## The EM algorithm and Gaussian mixture models – part I

In the last few posts on machine learning, we have looked in detail at restricted Boltzmann machines. RBMs are a prime example for unsupervised learning – they learn a given distribution and are able to extract features from a data set, without the need to label the data upfront.

However, there are of course many other, by now almost classical, algorithms for unsupervised learning. In this and the following posts, I will explain one of the most commonly applied algorithms in this field, namely the EM algorithm.

As a preparation, let us start with a very fundamental exercise – clustering. So suppose that we are given a data set which we suspect to consist of K clusters. We want to identify these clusters, i.e. to each point in the dataset, we want to assign the number of the cluster to which the point belongs.

More precisely, let us suppose that we are given a set ${\mathcal D} = \{ x_i, \dots, x_N\}$ of points in some euclidian space and a number K of clusters. We want to identify the centre $\mu_i$ of each cluster and then assign the data points xi to some of the $\mu_j$, namely to the $\mu_j$ which is closest to xi. We can encode the assignment of data points to clusters in a matrix Rij where Rij = 1 if data point xi belongs to cluster j with centre $\mu_j$. Thus each row of R corresponds to a data point and is non-zero in exactly one column, where it is one.

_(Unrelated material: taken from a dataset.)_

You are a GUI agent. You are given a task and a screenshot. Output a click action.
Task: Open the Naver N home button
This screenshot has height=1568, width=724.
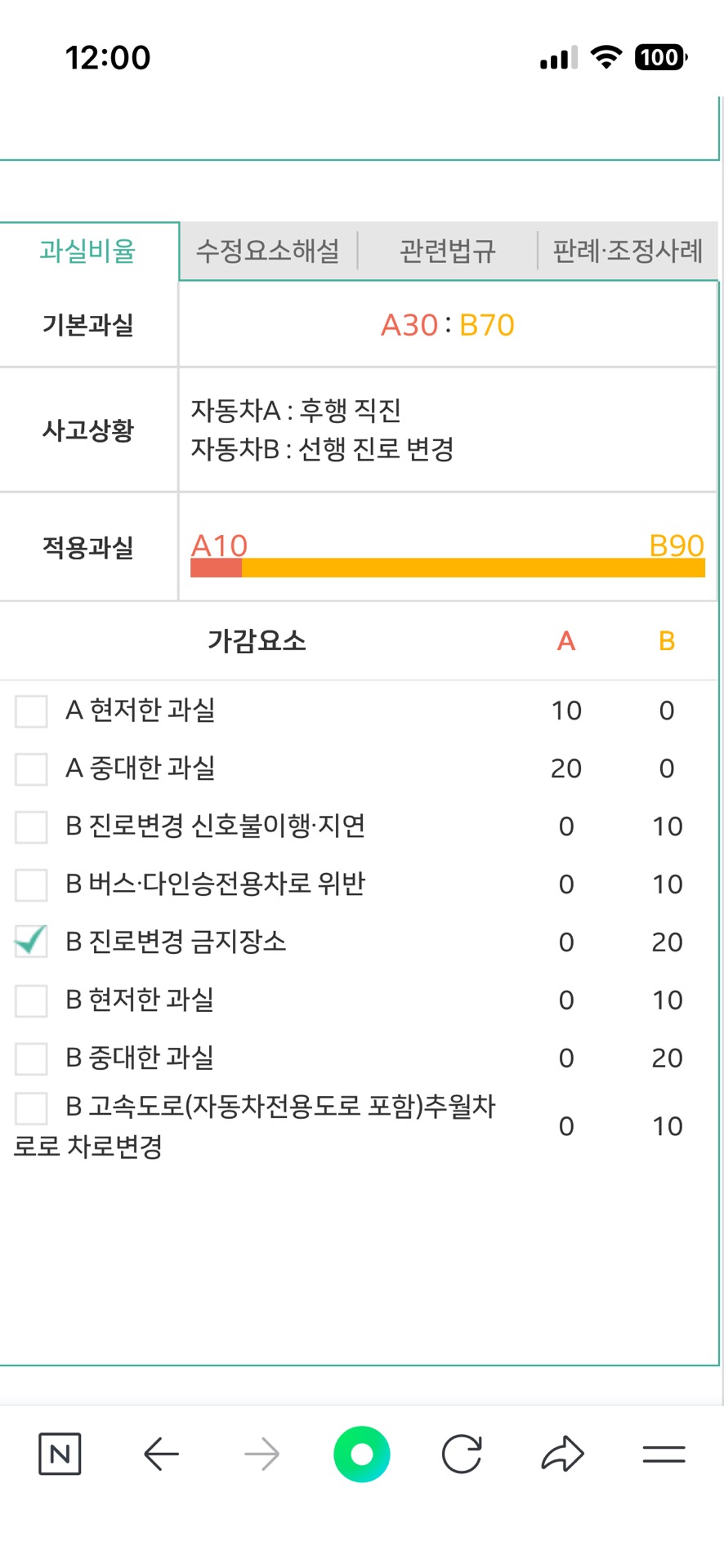60,1454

This is known as 1-of-K encoding.

For each value of i, the squared distance of xi to the centre of the cluster to which it is assigned is then given by

$\sum_j R_{ij} \| x_i - \mu_j |^2$

where we note that only one of the summands is different from zero. Assigning the data points to the clusters and positioning the centre points of the clusters then amounts to minimizing the loss function

$l(\mu, R) = \sum_i \sum_j R_{ij} \langle x_i - \mu_j , x_i - \mu_j \rangle$

where the brackets denote the usual euclidean scalar product.

Now let us see how we can optimize this function. For a fixed vector $\mu$ of cluster centers, we can easily minimize Rij by assigning each data point to the cluster whose center is closest to xi. Thus we set

$R_{ij} = \begin{cases} 1 & \text{if} \, j = \arg \min \| x_i - \mu_j \|^2 \\ 0 & \text{otherwise} \end{cases}$

Conversely, given a matrix R which we hold fixed, it is likewise easy to minimize $\mu_j$. As there are no further constraints on $\mu_j$, we can find the minimum by differentiating the loss function. We find that the derivative is zero if and only if

$0 = \sum_i R_{ij}(x_i - \mu_j)$

holds for all j. Assuming for a moment that each cluster has at least one data point assigned to it, i.e. that none of the columns of R contains zeroes only, we can solve this by

$\mu_j = \frac{\sum_i x_i R_{ij}}{\sum_i R_{ij}}$

which is also easily seen to be a local minimum by taking the second derivative.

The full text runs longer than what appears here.